:: 待办任务 ::
a: 请根据对称二叉树题解回答下列问题:
(i) 代码开头注释中写的日期是哪一天?
(ii) 在 CreateBTree 函数中,输入哪个值表示空树?
(iii) 文中给出的空间复杂度是多少?
b: 请从对称二叉树题解中原样重写一段文字,从"For example, this"开始,到"recursively and iteratively."结束。
c: 请列出对称二叉树题解中结构体 TreeNode 声明的全部成员变量。

:: 提取文本 ::
* * * * *
【题目】
Given a binary tree, check whether it is a mirror of itself (ie, symmetric around its center).
For example, this binary tree is symmetric:
1
/ \
2 2
/ \ / \
3 4 4 3
But the following is not:
1
/ \
2 2
\ \
3 3
Note:
Bonus points if you could solve it both recursively and iteratively.
【分析】
无
【代码】
/*********************************
* 日期:2014-12-24
* 作者:SJF0115
* 题目: 101.Symmetric Tree
* 来源:https://oj.leetcode.com/problems/symmetric-tree/
* 结果:AC
* 来源:LeetCode
* 总结:
**********************************/
#include <iostream>
using namespace std;
struct TreeNode {
int val;
TreeNode *left;
TreeNode *right;
TreeNode(int x) : val(x), left(NULL), right(NULL) {}
};
class Solution {
public:
bool isSymmetric(TreeNode *root) {
if(root == NULL){
return true;
}//if
return isSymmetric(root->left,root->right);
}
private:
bool isSymmetric(TreeNode *l,TreeNode *r) {
// 两个节点都为空
if(l == NULL && r == NULL){
return true;
}//if
// 两个节点一个为空一个不为空
if(l == NULL || r == NULL){
return false;
}//if
// 两个节点val相同
// 判断l的左子结点和r的右子节点
// 判断l的右子结点和r的左子节点
if(l->val == r->val){
bool leftVal = isSymmetric(l->left,r->right);
bool rightVal = isSymmetric(l->right,r->left);
return leftVal && rightVal;
}//if
return false;
}
};
//按先序序列创建二叉树
int CreateBTree(TreeNode*& T){
int data;
//按先序次序输入二叉树中结点的值,-1表示空树
cin>>data;
if(data == -1){
T = NULL;
}
else{
T = new TreeNode(data);
//构造左子树
CreateBTree(T->left);
//构造右子树
CreateBTree(T->right);
}
return 0;
}
int main() {
Solution solution;
TreeNode* root(0);
CreateBTree(root);
cout<<solution.isSymmetric(root);
}
【复杂度】
时间复杂度 O(n),空间复杂度 O(logn)
* * * * *
:: 数据行 ::
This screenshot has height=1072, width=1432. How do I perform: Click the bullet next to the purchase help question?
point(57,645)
* * * * *
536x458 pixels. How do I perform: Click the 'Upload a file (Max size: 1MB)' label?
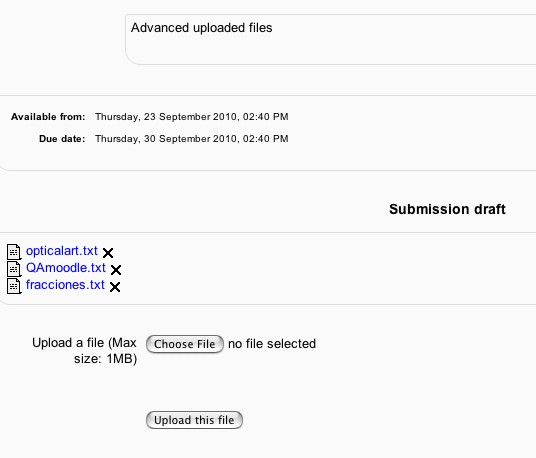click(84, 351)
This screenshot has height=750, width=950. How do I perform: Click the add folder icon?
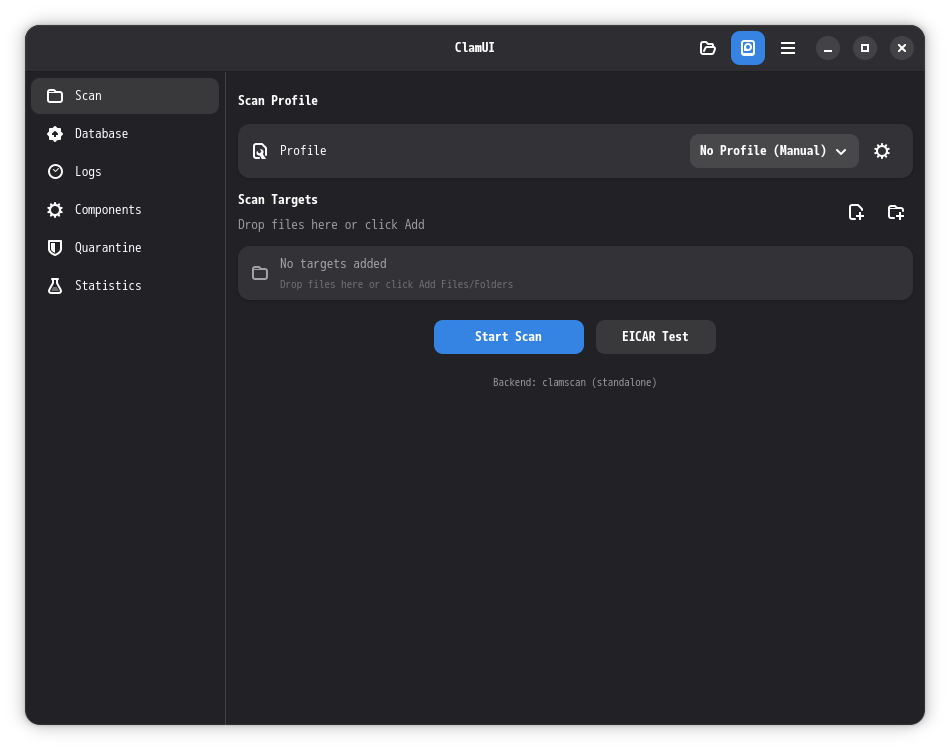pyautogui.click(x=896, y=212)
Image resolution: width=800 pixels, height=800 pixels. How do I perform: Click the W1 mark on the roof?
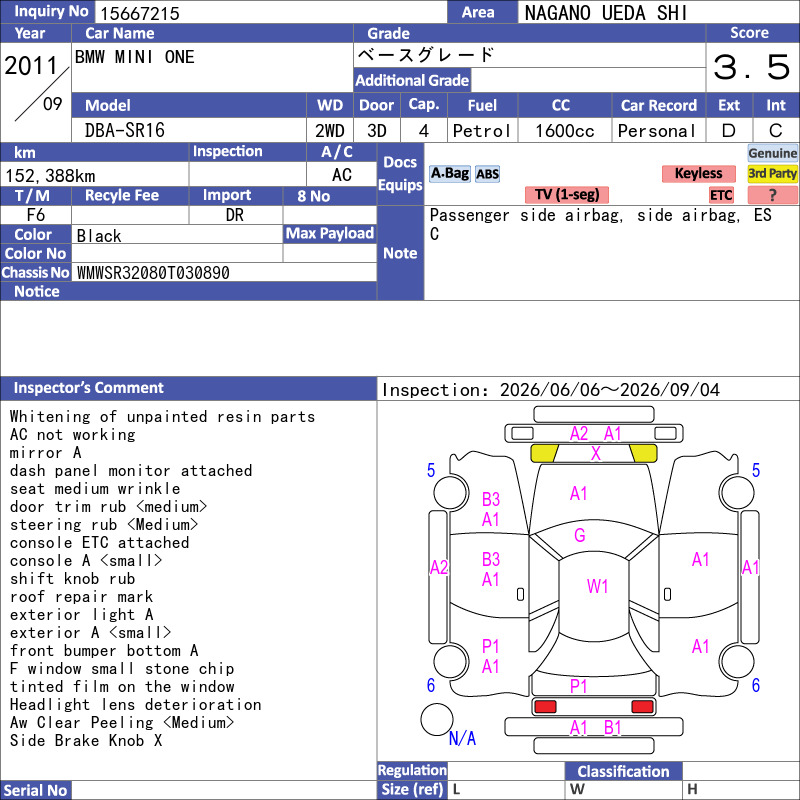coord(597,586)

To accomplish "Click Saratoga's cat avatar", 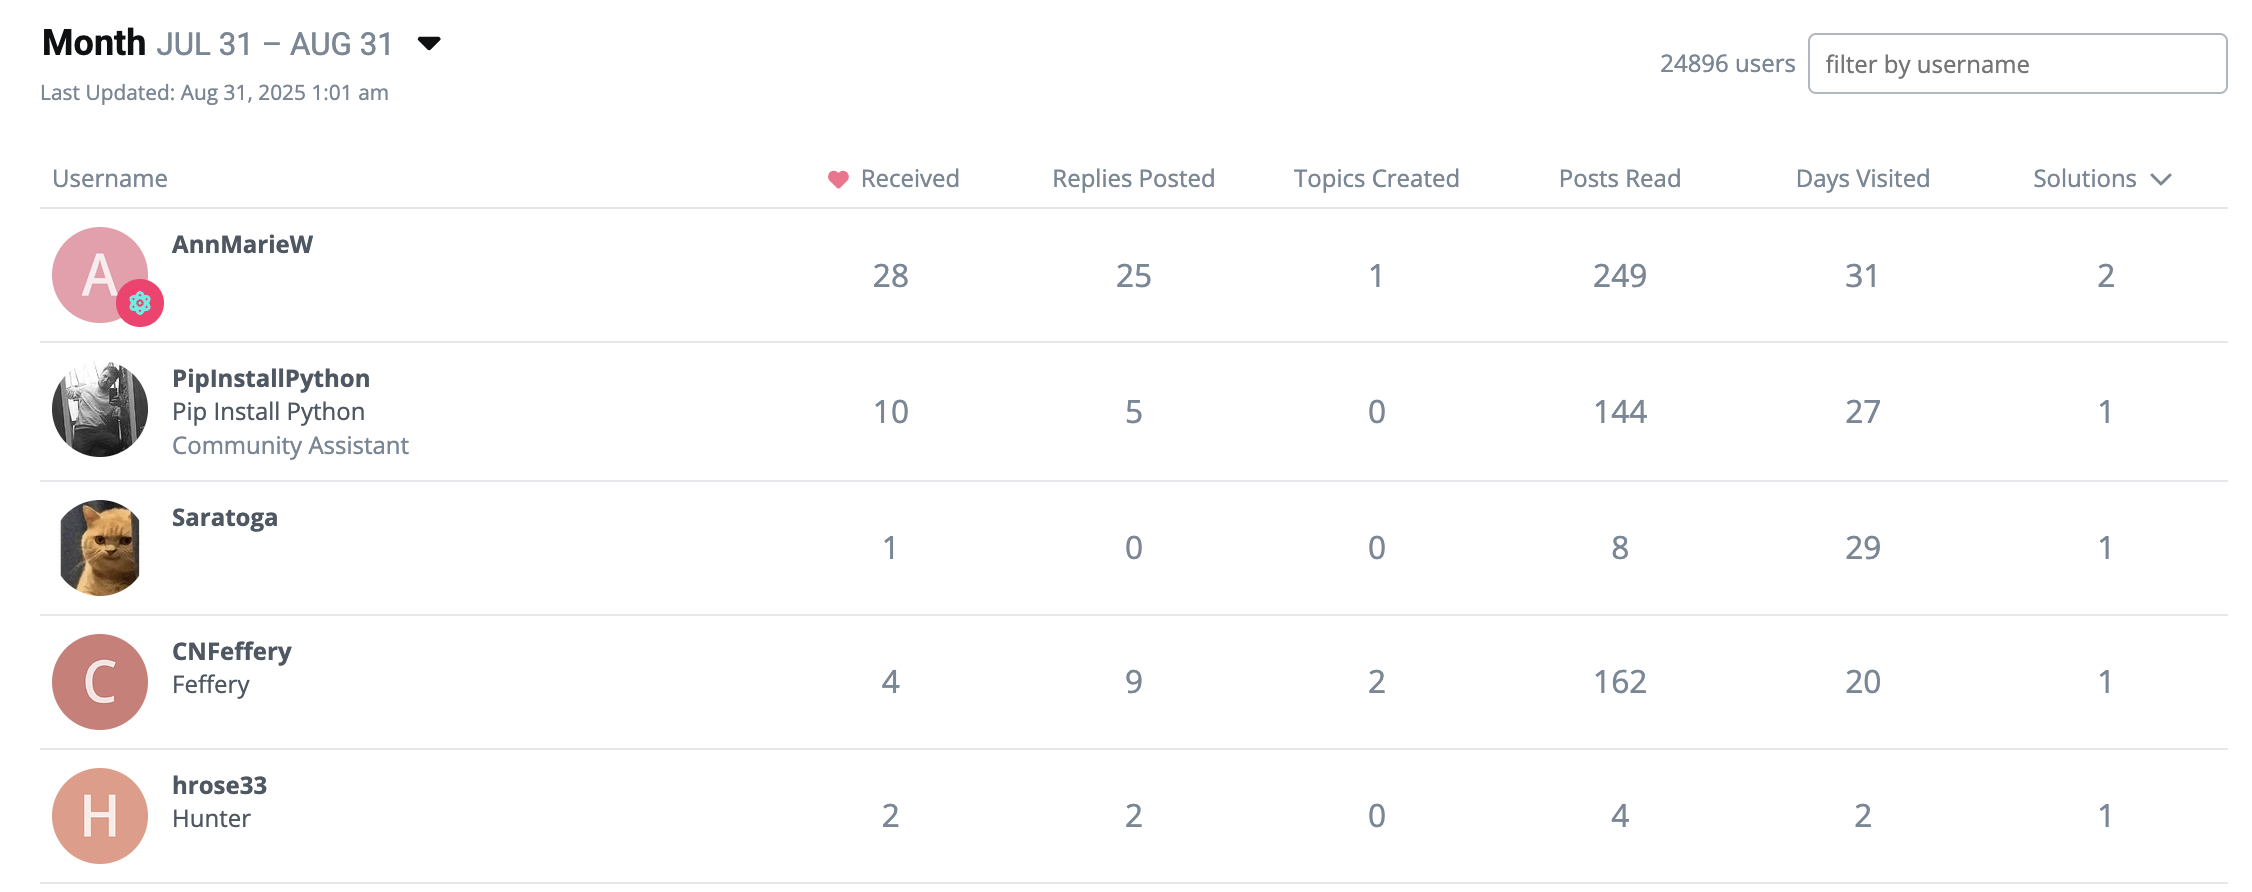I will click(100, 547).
* * * * *
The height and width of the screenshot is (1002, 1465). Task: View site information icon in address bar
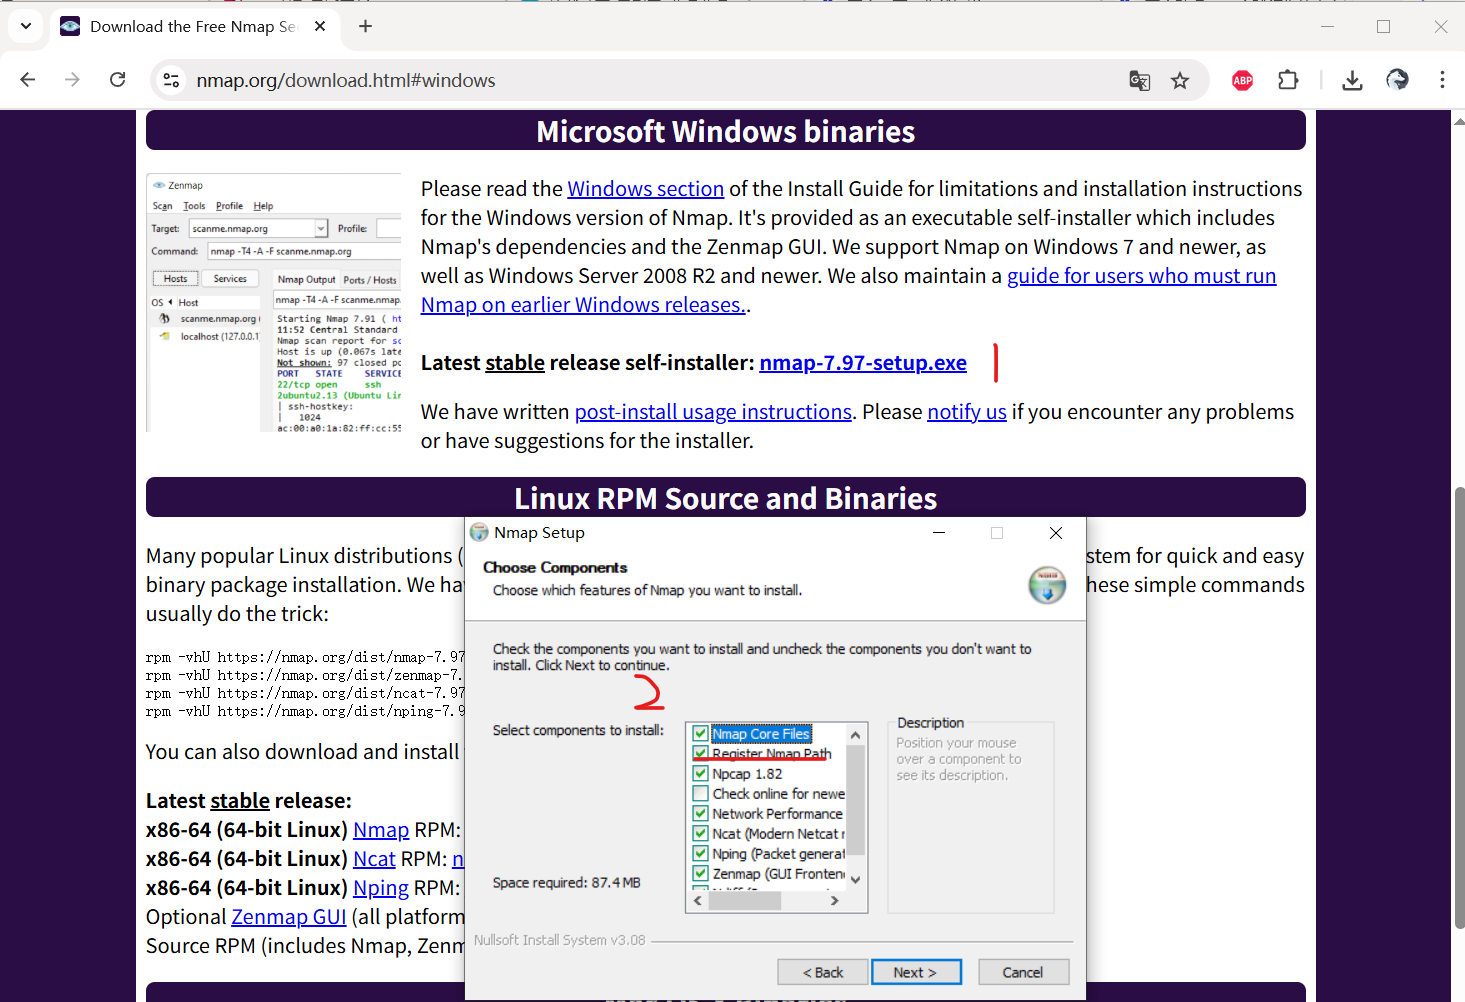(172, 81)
* * * * *
:: 依次结果 ::
a:
(i) 2014-12-24
(ii) -1
(iii) O(logn)

b:
For example, this binary tree is symmetric:
1
/ \
2 2
/ \ / \
3 4 4 3
But the following is not:
1
/ \
2 2
\ \
3 3
Note:
Bonus points if you could solve it both recursively and iteratively.

c: val、left、right